Nostra Aetate
Nostra Aetate
Un des derniers documents émanant du Concile Vatican II, la Déclaration Nostra Aetate (28 octobre1965) aborde les relations de l’Église avec les religions non chrétiennes.
Le texte finalisé reflète peu l’histoire mouvementée de sa rédaction : maintes fois modifié, sa forme finale –notamment le paragraphe 4 consacré au Judaïsme n’a pu voir le jour que grâce à la ténacité du Cardinal Bea et à la détermination des papes Jean XXIII et Paul VI.
Le texte jugé imparfait, édulcoré, trop timide pour certains est néanmoins « révolutionnaire » et décisif pour la relation avec le Judaïsme qui a été si complexe et douloureuse. Il affirme un « non » clair à l’antisémitisme et à l’antijudaïsme, et un « oui » sans ambiguïté aux racines juives du Christianisme. Trois points – on a pu le déplorer à l’époque – en sont absents : les marques de l’antijudaïsme dans la liturgie, la question de la terre et les responsabilités chrétiennes de la Shoah.
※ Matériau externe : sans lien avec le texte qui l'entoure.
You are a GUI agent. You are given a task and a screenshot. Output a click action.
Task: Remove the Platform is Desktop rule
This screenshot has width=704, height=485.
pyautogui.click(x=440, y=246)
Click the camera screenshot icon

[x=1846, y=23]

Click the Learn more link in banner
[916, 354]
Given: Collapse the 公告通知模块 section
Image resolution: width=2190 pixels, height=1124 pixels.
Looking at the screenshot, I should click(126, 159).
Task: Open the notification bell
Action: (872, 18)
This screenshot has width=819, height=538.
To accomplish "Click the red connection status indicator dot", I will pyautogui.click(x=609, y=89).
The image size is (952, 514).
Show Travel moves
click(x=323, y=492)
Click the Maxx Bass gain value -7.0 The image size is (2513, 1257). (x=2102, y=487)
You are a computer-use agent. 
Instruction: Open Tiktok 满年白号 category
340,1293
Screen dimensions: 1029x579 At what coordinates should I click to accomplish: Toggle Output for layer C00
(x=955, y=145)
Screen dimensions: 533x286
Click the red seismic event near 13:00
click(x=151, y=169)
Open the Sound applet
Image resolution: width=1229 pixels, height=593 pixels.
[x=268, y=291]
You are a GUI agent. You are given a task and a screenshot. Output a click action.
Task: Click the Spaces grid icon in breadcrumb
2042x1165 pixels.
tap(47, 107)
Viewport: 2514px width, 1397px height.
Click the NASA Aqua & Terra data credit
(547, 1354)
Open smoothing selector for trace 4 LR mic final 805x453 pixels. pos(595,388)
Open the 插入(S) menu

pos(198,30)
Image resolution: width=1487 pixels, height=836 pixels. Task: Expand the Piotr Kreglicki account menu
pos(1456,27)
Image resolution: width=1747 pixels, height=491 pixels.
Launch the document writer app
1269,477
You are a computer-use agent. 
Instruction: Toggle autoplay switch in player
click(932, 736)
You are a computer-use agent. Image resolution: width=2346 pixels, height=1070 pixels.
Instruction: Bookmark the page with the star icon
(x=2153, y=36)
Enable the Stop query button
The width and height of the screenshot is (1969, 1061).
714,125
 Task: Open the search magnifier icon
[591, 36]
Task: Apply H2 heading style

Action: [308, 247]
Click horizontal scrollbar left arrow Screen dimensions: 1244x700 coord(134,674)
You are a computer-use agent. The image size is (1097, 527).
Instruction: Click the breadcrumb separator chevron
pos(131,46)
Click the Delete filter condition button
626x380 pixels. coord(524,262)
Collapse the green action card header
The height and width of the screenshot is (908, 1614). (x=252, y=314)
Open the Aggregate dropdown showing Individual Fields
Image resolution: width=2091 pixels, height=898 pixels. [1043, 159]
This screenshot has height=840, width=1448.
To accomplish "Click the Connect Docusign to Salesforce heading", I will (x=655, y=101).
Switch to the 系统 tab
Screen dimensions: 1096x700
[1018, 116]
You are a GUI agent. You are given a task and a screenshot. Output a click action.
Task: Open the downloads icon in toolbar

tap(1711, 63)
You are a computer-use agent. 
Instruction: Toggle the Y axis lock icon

Cette déclaration représente un grand changement pour l’Église du fait de n’avoir aucune référence patristique, contrairement à tous les autres textes conciliaires.
La déclaration Nostra aetate est considérée comme le texte clef pour l’évolution des relations entre chrétiens et juifs ; les papes Jean Paul II, Benoît XVI et François s’en sont maintes fois inspirés, et elle reste la référence de base pour l’élaboration des textes à venir.